=== Work instructions ===
Produce word for word the lines of the data below running from the one that has "Select the CSS" to the one that has "The image size is (847, 681).", inclusive, and no others.

=== Material for this exercise ===

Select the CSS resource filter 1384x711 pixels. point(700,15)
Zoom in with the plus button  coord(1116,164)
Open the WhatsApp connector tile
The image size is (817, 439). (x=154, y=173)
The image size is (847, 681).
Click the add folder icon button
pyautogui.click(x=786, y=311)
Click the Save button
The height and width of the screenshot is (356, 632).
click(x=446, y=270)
---
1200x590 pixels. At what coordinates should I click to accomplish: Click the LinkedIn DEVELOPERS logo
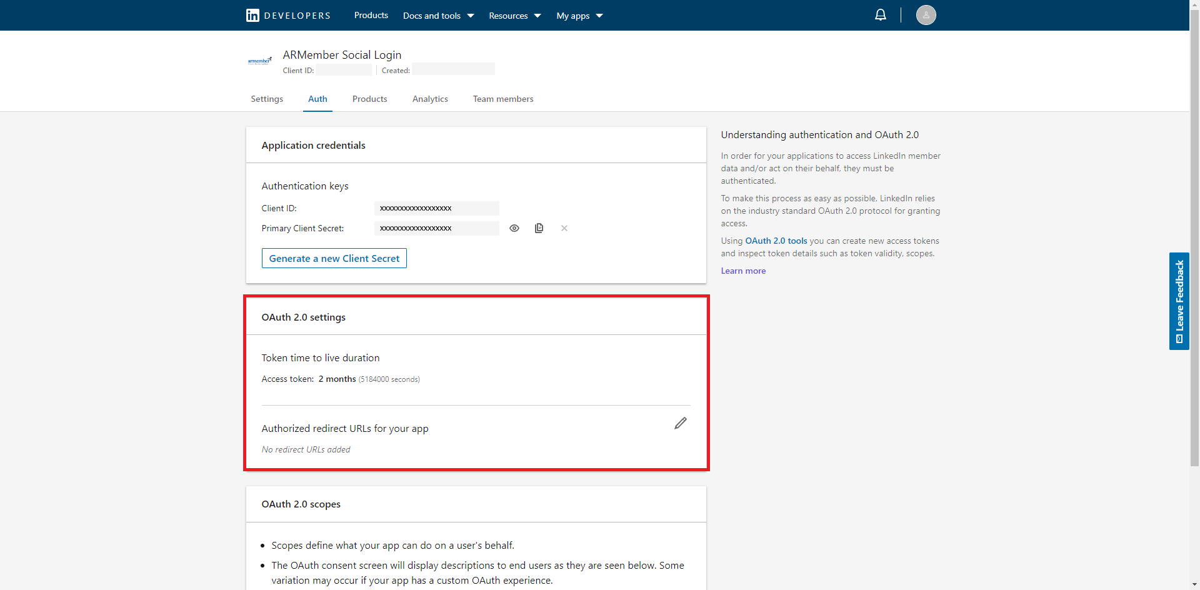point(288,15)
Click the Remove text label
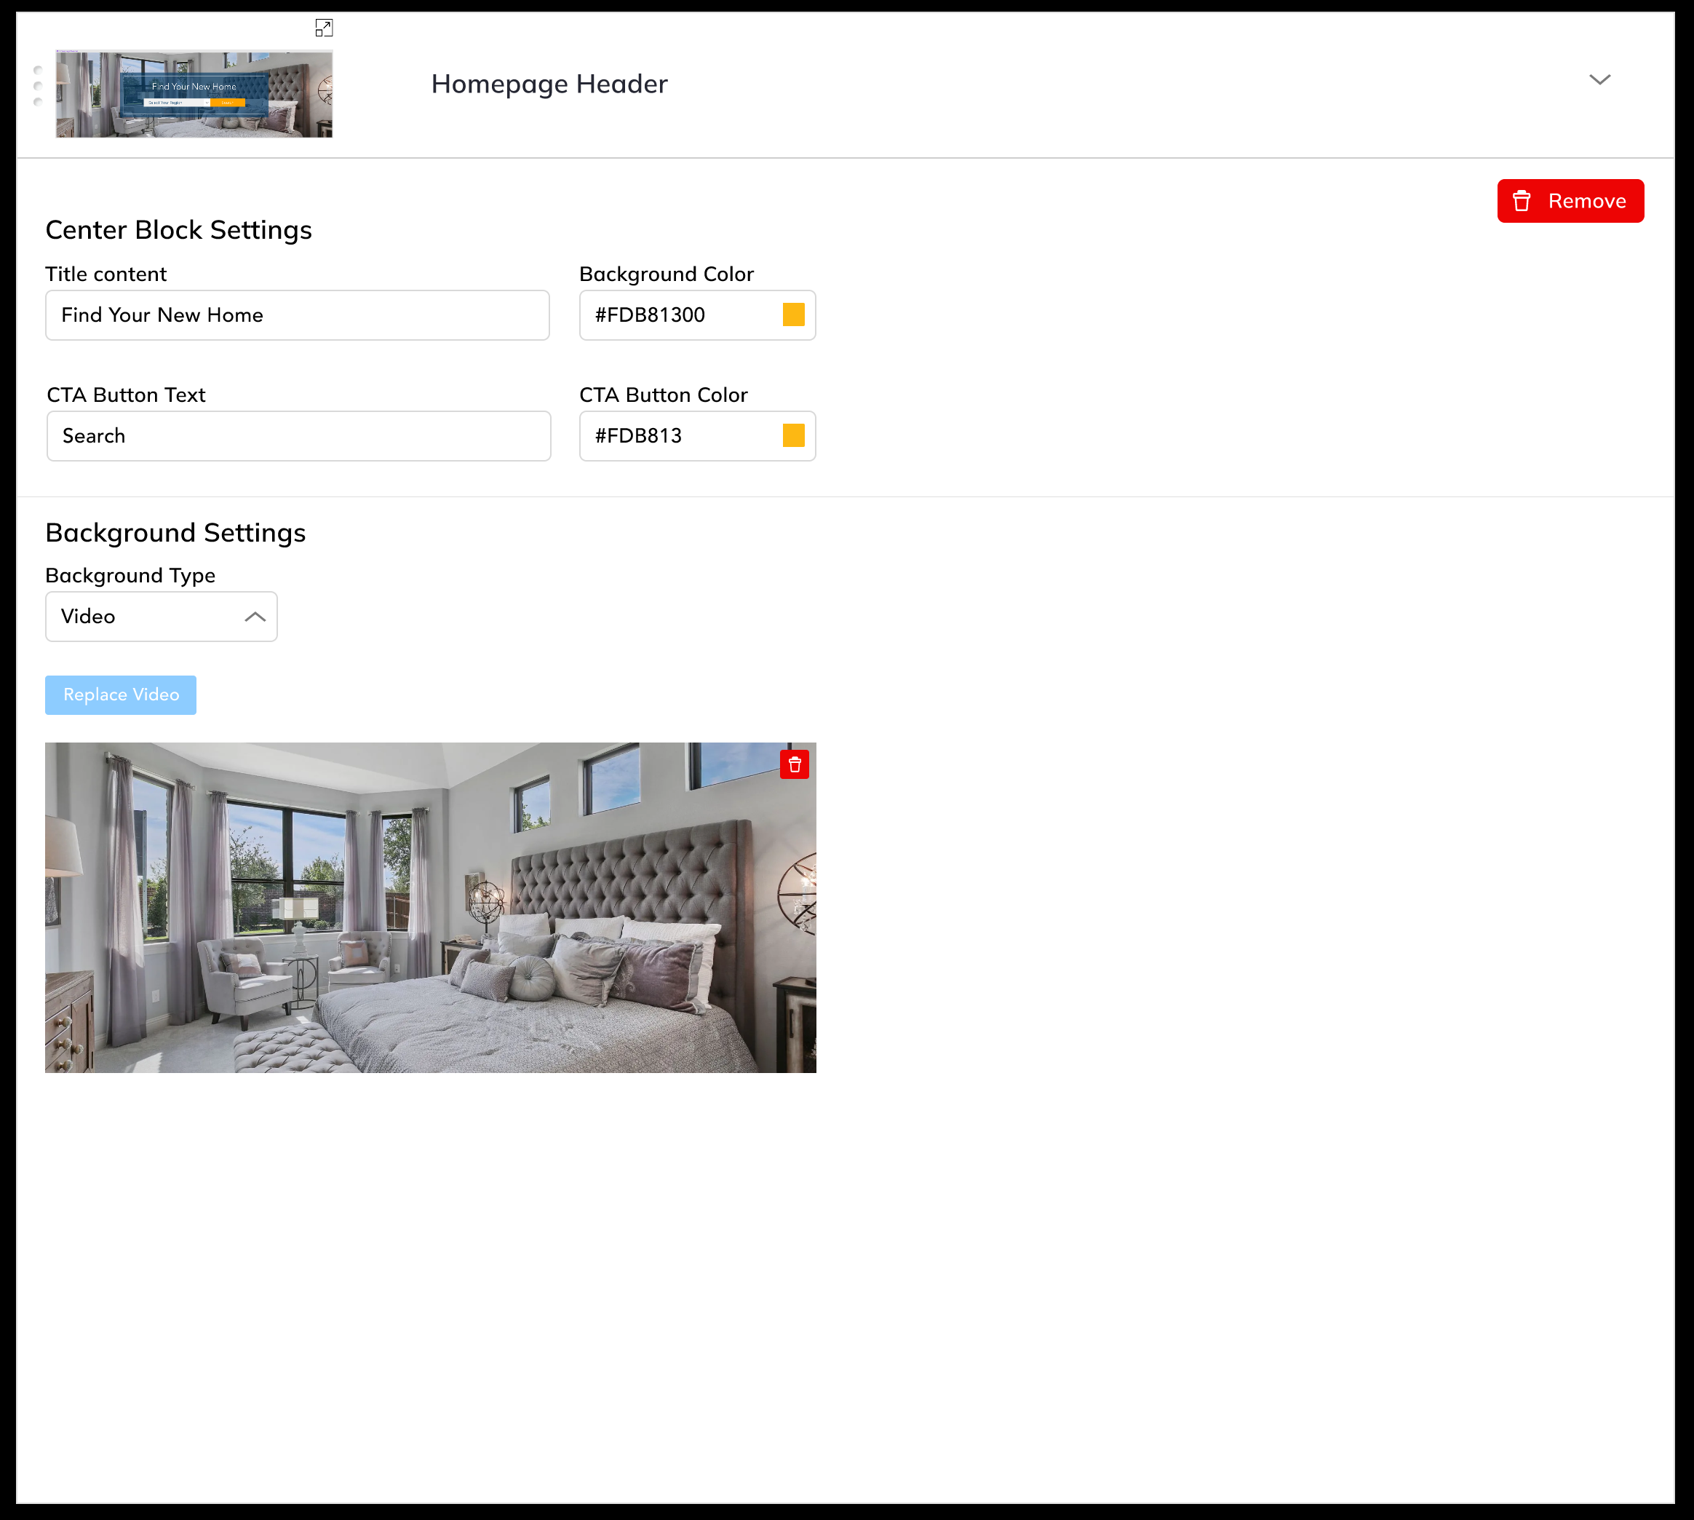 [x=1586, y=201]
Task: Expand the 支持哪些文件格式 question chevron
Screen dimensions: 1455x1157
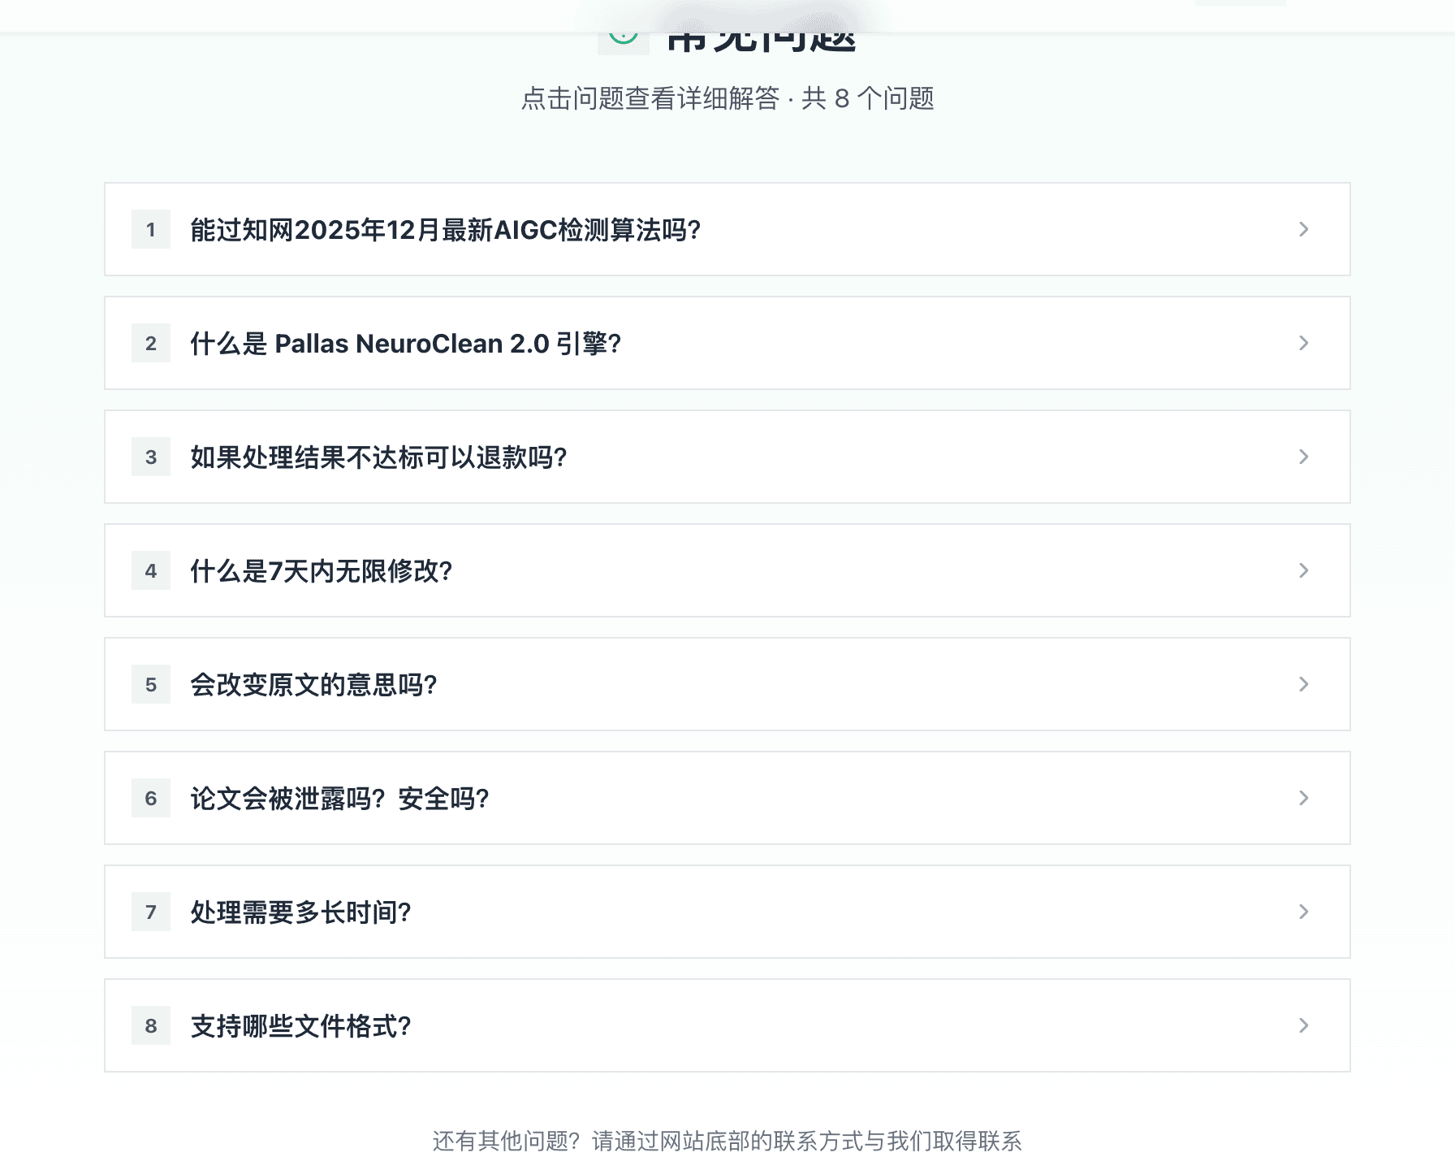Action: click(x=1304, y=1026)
==
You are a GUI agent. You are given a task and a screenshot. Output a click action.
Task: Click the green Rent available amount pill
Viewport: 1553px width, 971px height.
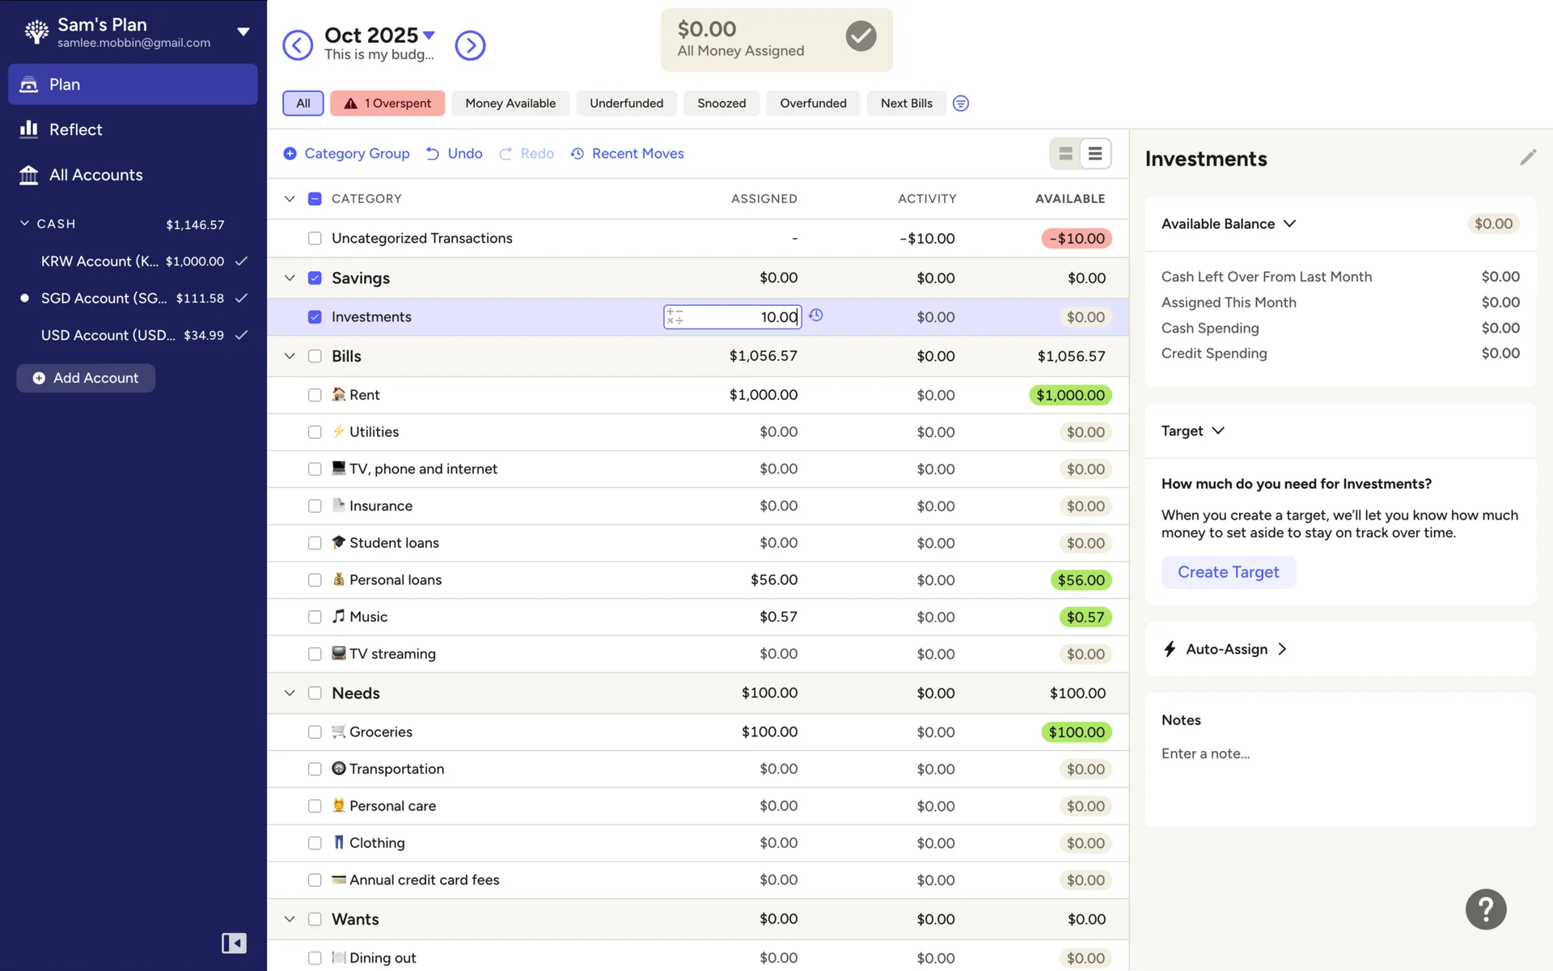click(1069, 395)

=== Written answer ===
Select the CSS resource filter 1384x711 pixels. point(700,15)
Zoom in with the plus button  coord(1116,164)
Open the WhatsApp connector tile
The image size is (817, 439). (x=154, y=173)
The image size is (847, 681).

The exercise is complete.